**Task to complete**
Begin at the line below that holds "This screenshot has height=532, width=1079." and end at the line that holds "Task: Open the 学生实验报告 tab", transcribing each line exactly and skipping any picture.

**Data for analysis**
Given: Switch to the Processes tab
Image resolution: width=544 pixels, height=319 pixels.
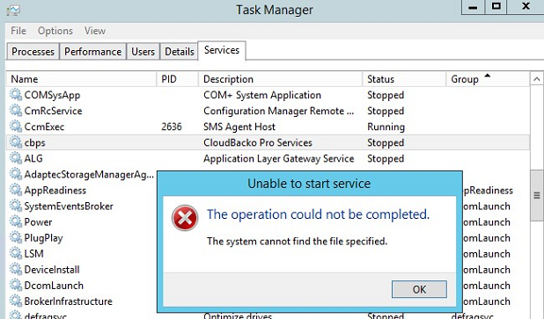Looking at the screenshot, I should [x=33, y=52].
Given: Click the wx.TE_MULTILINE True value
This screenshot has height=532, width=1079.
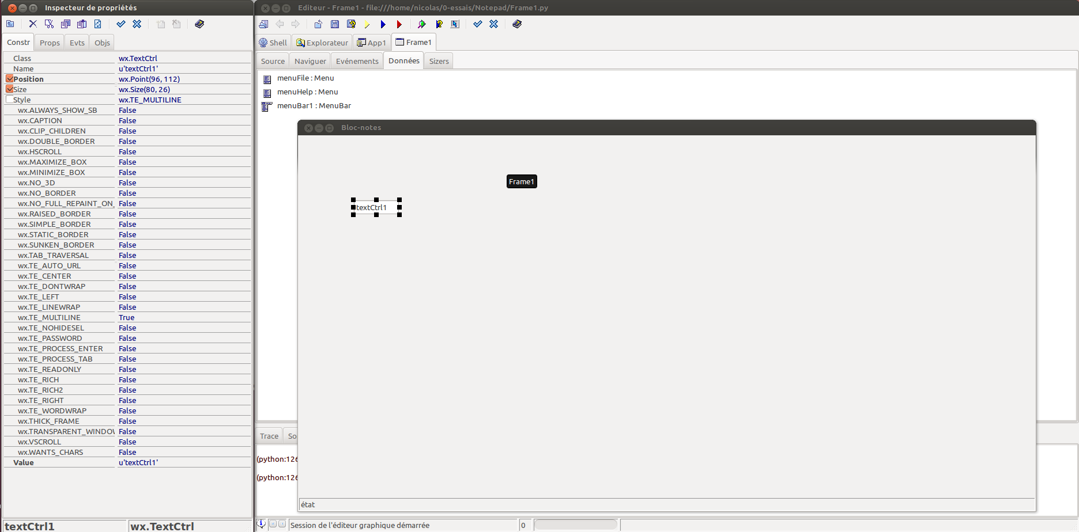Looking at the screenshot, I should [127, 318].
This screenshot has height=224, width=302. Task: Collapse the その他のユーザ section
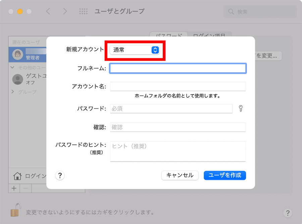click(13, 67)
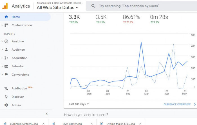
Task: Open Discover lightbulb icon
Action: point(6,97)
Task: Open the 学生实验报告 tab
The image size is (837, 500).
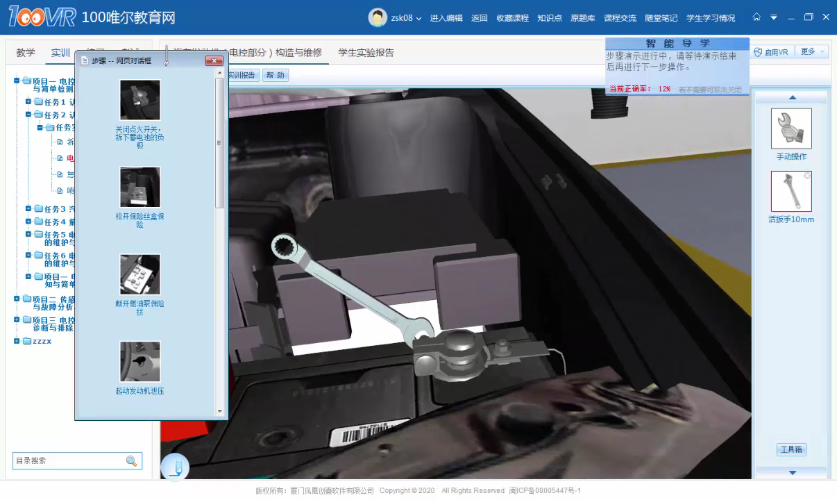Action: (366, 53)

**Problem solution**
This screenshot has height=532, width=1079.
Looking at the screenshot, I should [127, 318].
This screenshot has height=224, width=302. Task: Collapse the その他のユーザ section
click(13, 67)
Task: Open Discover lightbulb icon
Action: point(6,97)
Task: Open the 学生实验报告 tab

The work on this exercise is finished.